L04

Context Length Means Token Capacity

8 min

Question

What does context length measure?

Intuition

The model has a maximum number of tokens it can process at once. This is the context length (or context window).

Both the prompt and the generated output share this budget. If the context length is 8,192 tokens and your prompt uses 6,000, there are only 2,192 tokens left for generation.

Context length is not measured in characters or words. It is measured in tokens, because that is the unit the model operates on.

In practice, context length is not just a spec-sheet number. It determines whether a prompt fits at all, how much room remains for the answer, and how expensive long prompts become at runtime.

For serving work, keep one extra distinction in mind from the start: there is the model's trained or advertised context capability, and there is the context size actually configured for a running process. The deployed budget users experience is the runtime-configured one.

Interactive — Budget Planner

Adjust the prompt and output sizes below. Watch how a request can fail even before generation starts if the prompt already consumes most of the context window.

Try a scenario

Request fits

Context lengthPrompt tokensRequested output tokens

prompt

1992tokens left after prompt

800tokens the model can actually generate

0tokens that do not fit

Prefill cost: all 6,200 prompt tokens must be processed before generation starts. Longer prompts delay the first output token even if you only want a short answer.

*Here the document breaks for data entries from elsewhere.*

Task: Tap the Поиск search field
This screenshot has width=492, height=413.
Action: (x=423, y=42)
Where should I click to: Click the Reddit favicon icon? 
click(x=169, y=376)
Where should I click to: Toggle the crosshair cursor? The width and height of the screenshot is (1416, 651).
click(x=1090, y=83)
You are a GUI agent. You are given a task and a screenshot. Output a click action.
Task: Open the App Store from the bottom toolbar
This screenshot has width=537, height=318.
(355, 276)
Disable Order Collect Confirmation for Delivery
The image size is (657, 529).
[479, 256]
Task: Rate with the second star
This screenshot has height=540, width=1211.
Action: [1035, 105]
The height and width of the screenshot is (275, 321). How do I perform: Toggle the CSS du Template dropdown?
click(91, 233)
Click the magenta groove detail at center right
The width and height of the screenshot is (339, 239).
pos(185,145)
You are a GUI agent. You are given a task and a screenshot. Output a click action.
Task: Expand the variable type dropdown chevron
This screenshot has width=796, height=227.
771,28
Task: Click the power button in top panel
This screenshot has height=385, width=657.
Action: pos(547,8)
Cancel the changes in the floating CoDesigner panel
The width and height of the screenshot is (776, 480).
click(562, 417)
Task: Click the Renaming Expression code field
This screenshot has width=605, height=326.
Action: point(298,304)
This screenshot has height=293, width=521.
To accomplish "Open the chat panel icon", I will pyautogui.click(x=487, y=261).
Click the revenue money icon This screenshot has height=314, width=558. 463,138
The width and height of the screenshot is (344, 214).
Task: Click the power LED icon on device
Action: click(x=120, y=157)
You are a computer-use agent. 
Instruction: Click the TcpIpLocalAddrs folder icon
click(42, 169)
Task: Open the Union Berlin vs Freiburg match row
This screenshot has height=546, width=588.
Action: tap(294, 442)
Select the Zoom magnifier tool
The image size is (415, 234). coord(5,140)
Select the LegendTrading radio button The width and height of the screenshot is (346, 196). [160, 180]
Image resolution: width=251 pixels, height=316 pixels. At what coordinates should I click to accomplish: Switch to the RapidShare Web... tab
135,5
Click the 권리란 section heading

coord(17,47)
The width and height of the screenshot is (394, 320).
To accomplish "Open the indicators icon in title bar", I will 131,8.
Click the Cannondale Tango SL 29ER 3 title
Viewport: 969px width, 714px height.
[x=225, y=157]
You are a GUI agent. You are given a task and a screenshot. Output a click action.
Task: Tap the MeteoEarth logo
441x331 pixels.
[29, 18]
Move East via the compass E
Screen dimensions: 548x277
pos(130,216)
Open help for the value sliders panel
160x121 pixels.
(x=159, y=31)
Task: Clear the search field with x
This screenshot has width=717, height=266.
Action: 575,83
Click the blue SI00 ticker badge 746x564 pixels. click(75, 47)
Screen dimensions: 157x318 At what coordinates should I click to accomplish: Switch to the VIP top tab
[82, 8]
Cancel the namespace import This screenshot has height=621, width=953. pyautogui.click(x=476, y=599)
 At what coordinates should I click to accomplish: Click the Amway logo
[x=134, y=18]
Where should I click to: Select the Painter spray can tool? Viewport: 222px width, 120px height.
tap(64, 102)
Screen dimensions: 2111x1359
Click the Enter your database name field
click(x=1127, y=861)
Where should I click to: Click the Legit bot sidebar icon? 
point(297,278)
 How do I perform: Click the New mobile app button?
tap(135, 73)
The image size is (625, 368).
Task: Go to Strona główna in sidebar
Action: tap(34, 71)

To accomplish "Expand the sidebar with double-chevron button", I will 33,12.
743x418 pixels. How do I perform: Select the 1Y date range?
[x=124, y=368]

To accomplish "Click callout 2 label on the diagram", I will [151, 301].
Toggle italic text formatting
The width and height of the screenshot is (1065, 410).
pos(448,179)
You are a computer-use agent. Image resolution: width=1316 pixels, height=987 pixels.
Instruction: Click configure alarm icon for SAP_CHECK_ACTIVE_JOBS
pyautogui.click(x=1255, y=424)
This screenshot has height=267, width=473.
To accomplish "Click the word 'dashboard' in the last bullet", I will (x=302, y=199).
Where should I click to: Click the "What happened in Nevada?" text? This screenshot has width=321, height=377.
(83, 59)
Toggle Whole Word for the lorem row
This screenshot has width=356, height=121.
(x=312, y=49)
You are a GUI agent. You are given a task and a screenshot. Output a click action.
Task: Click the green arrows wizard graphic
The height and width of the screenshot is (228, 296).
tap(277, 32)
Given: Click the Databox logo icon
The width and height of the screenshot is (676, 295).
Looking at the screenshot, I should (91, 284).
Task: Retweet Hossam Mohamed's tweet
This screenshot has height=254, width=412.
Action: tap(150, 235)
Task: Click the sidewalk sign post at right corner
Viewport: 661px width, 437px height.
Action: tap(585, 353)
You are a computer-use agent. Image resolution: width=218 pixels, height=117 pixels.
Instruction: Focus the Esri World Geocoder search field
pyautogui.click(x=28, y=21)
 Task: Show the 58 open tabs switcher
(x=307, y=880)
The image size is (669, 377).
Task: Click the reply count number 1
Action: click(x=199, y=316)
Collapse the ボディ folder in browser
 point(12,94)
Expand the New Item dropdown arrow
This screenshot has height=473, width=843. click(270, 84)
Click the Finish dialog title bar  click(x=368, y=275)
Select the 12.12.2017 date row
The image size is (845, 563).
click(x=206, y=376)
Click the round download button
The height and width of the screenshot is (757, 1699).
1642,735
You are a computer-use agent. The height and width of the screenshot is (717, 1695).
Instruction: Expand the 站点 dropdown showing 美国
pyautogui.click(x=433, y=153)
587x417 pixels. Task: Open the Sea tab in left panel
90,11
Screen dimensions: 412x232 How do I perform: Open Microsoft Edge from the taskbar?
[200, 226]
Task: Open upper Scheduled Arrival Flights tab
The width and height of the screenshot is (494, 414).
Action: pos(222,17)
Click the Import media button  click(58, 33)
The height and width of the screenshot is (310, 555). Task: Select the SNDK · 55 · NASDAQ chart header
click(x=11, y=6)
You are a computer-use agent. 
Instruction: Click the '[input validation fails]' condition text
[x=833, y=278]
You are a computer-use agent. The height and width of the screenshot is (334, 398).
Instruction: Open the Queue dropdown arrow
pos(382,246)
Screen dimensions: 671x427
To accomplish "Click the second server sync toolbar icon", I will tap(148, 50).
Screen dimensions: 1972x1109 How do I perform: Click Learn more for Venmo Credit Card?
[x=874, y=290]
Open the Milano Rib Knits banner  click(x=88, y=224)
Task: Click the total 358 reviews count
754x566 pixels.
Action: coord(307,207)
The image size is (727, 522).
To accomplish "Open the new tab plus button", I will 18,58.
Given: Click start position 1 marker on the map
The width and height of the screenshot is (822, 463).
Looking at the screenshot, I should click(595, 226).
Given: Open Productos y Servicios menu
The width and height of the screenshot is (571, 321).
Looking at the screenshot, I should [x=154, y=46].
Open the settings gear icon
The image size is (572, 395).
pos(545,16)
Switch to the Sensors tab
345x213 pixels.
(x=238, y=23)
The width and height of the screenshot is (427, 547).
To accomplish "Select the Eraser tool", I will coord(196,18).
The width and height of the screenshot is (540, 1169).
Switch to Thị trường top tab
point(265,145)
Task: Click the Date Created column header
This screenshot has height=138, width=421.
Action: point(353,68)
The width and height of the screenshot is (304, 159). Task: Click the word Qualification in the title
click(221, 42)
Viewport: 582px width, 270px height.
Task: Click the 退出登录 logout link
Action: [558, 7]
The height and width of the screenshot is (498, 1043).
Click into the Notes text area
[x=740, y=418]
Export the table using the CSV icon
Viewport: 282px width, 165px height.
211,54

Generation budget: the requested answer is capped by the remaining 1,992 tokens. If you ask for more, the runtime must truncate, reject, or evict earlier context.

Toy Example

A model with context length = 10 tokens:

The

·cat

·sat

·on

·the

·mat

■ prompt: 7 tokens □ available: 3 tokens

Operational Cases

Scenario	Why context matters
Short chat turn	Fits easily, so there is plenty of room for generation and the prompt is cheap to prefill.
RAG prompt with many retrieved passages	The context window is shared by instructions, retrieved text, citations, and the answer budget.
Long source file or transcript	Even if it fits, the model must process every prompt token first, so time-to-first-token gets much worse.

What Context Length Is Not

Context length is not a promise that the model will perfectly reason over every token in a huge prompt. It is a capacity limit: the maximum sequence length the runtime and model architecture are prepared to handle.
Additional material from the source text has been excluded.